Ele aperta o passo, com sua palha já apagada pelo forte vento, mas que não sai de sua mão por nada.

“Ei”, chamam. E agora, Thiago vê de onde veio.

Uma porta aberta em frente a um casarão abandonado, suas luzes são as únicas acesas na rua em que Thiago acabou indo parar.

“Eu conheço aqui?”, ele se pergunta. A cidade não é grande, e ele vive lá desde que se conhece por gente. Como é possível que não conheça aquele lugar?

“Pode vir”, a voz o chama. 

Sem saber porquê, Thiago se acalma. 

Até o vento parou de tanta serenidade que invadiu as ruas vazias com aquele chamado. 

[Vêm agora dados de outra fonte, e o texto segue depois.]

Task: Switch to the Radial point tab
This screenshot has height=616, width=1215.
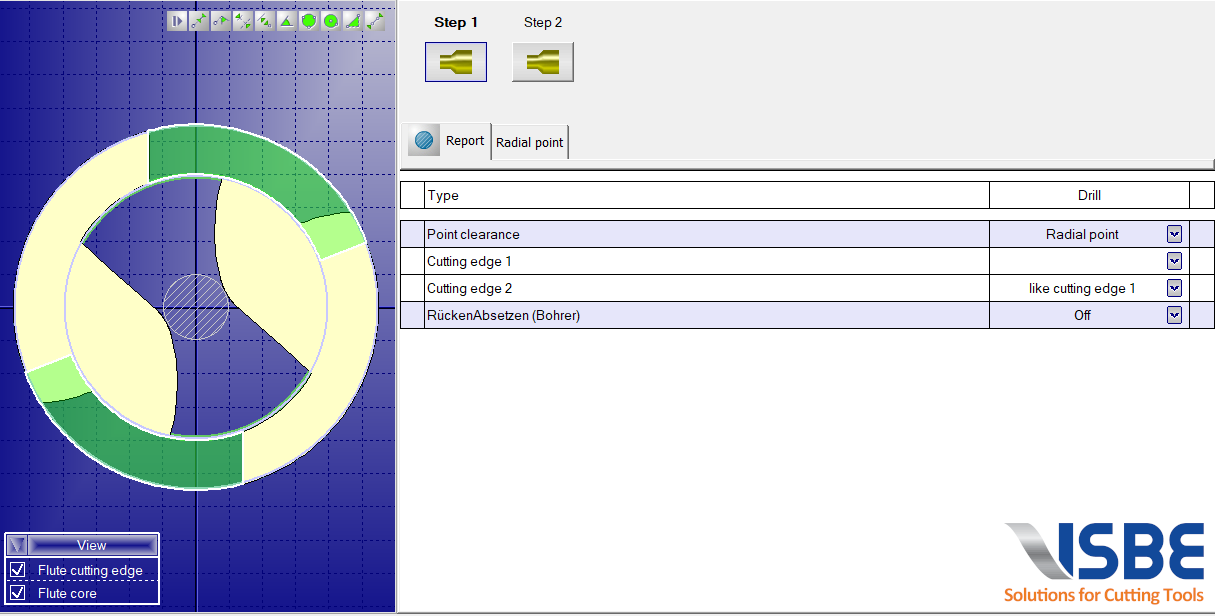Action: (x=529, y=141)
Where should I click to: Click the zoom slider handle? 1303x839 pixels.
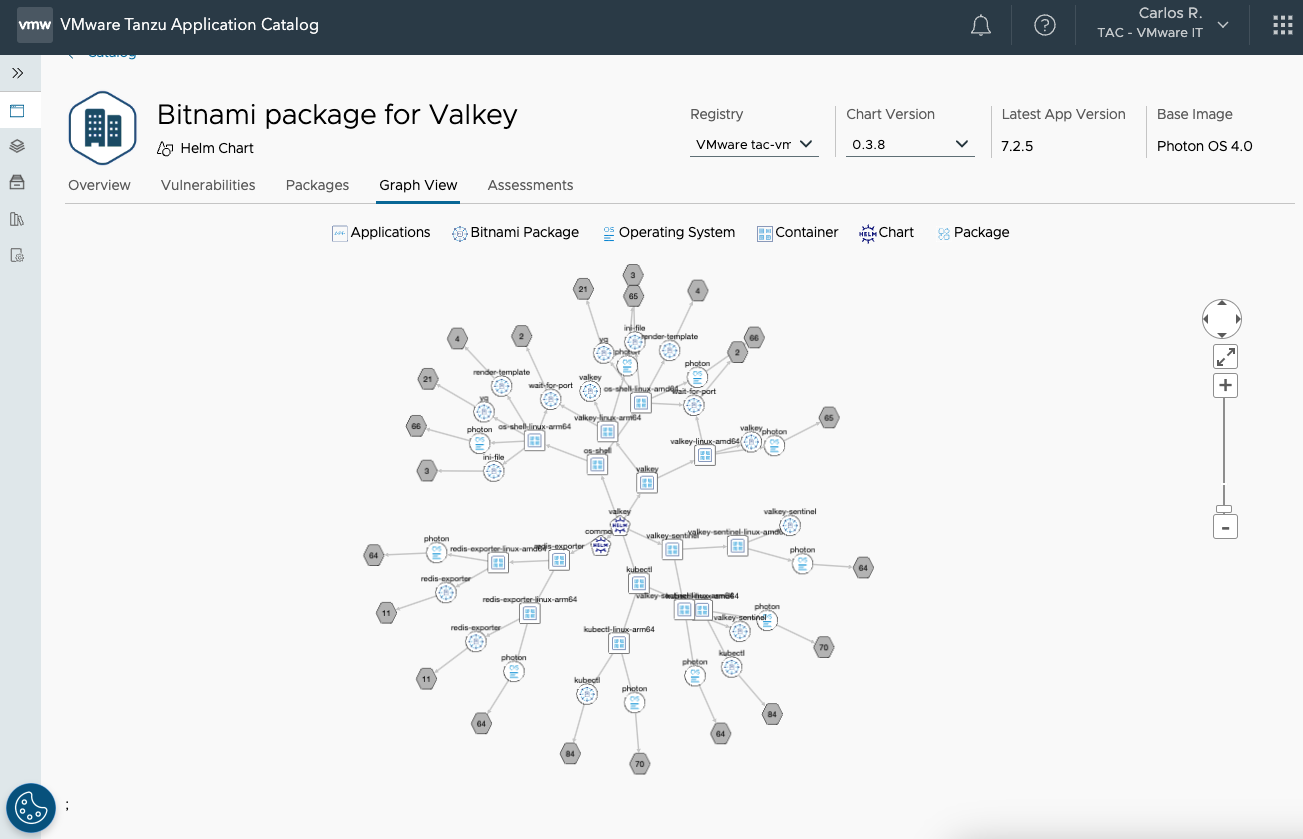click(x=1224, y=509)
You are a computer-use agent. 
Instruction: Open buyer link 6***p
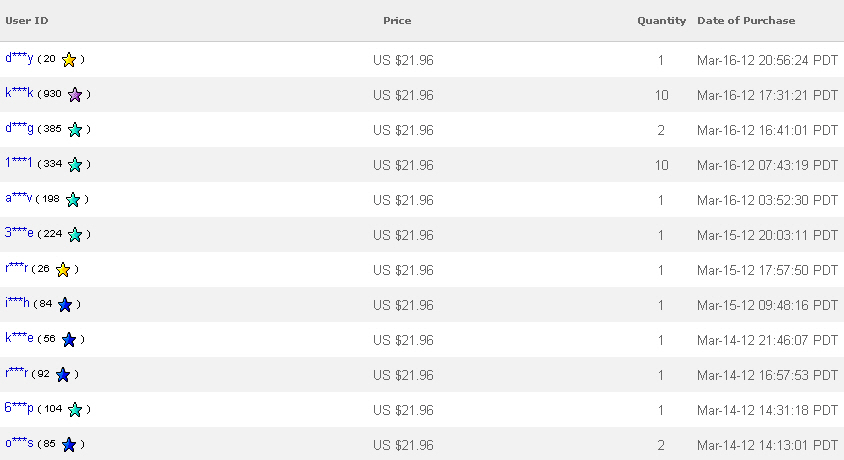(19, 408)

Thiago acende novamente sua palha, respira fundo e, sem pensar duas vezes, segue para a porta aberta do casarão vazio. 

Ela se fecha logo em seguida.

Alguns dias depois, a polícia abre mão das buscas por Thiago. 

O consenso geral é de que ele quis ir embora, mas sua família não acredita que ele os deixaria. Eles não sabem, é claro, do episódio da traição.

Na verdade, nem sabiam que ele gostava de homens. 

Seu chefe, enquanto isso, já contratou um substituto e não perdeu tempo em dizer que o problema é do funcionário que não quer trabalhar.

“Igual ele tem mil”, diz pra si mesmo. 

E a vida da cidade seguiu. Ninguém nunca mais viu ou ouviu dizer algo sobre o saudoso Thiago. 

Sobre a voz na pracinha e sua veracidade?

Algumas pessoas insistem em dizer que já a ouviram, mas que nunca foram atrás para saber de onde veio.

Quem a ouviu, porém, afirma com plena certeza de que é a voz de um homem que encontrou a paz.